The radius of sphere at therate of 4cm per second .at what ratis its surface area chang when theradius is 6cm
You seem to have left out some words in your question, such as:
The radius of sphere IS INCREASING at the rate of 4cm per second.
Surface area is
A= 4*pi*R^2
The rate of increase of surface area is
dA/dt = 8*pi*R*(dR/dt)
Plug in 6 cm for R, and dR/dt = 4 cm/s, and compute
R=4t (cm)
6=4t
t=1.5 s.
A=4πR²=4π(4t)²=
=64πt²=64π(1.5)²=452.4 cm²
dA/dt = 64πt²=128 πt=128 π•1.5=603.2 cm²/s
To determine the rate at which the surface area of a sphere changes with respect to its radius, we can use the formula for the surface area of a sphere:
Surface Area = 4πr^2,
where r is the radius of the sphere.
We are given that the radius is changing at a rate of 4 cm per second, which can be written as dr/dt = 4 cm/s.
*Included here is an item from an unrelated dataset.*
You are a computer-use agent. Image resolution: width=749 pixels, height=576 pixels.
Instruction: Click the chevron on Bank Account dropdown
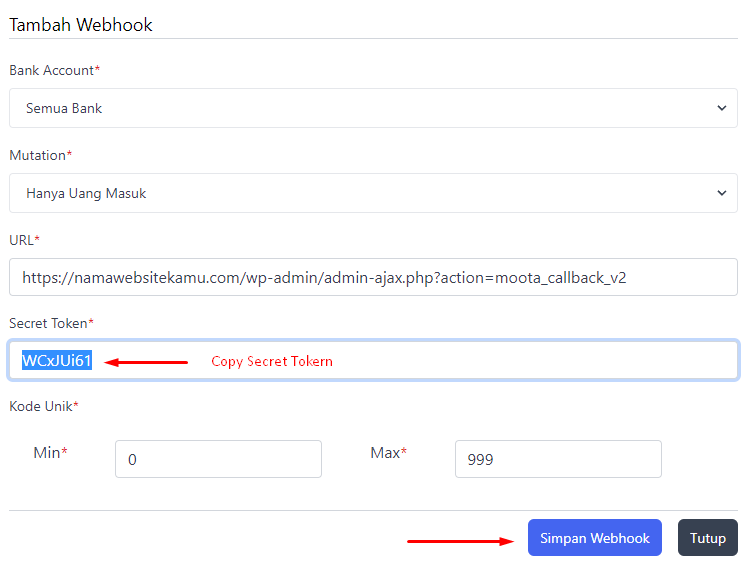(x=722, y=108)
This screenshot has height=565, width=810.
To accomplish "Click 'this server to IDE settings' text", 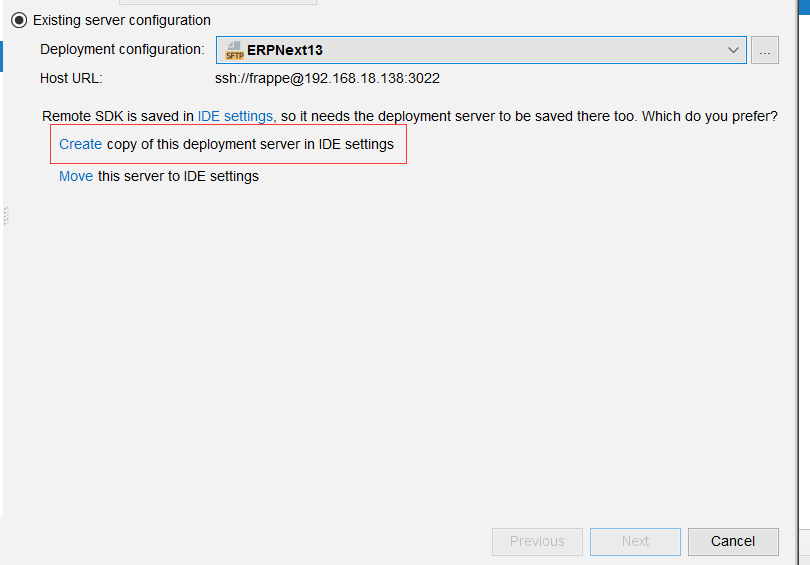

We need to find the rate at which the surface area is changing with respect to time, dA/dt, when the radius is 6 cm.
To find this derivative, we can apply the chain rule.
Derivative of the surface area with respect to time:
dA/dt = dA/dr * dr/dt,
where dA/dr is the derivative of the surface area with respect to the radius.
Taking the derivative of the surface area formula with respect to the radius:
dA/dr = d/dt(4πr^2) = 8πr.
Plugging in the given radius of 6 cm:
dA/dr = 8π(6) = 48π cm^2.
Finally, multiplying the derivative by the rate of change in the radius, which is 4 cm/s:
dA/dt = dA/dr * dr/dt = 48π cm^2 * 4 cm/s = 192π cm^2/s.
Therefore, the rate at which the surface area of the sphere is changing when the radius is 6 cm is 192π cm^2/s.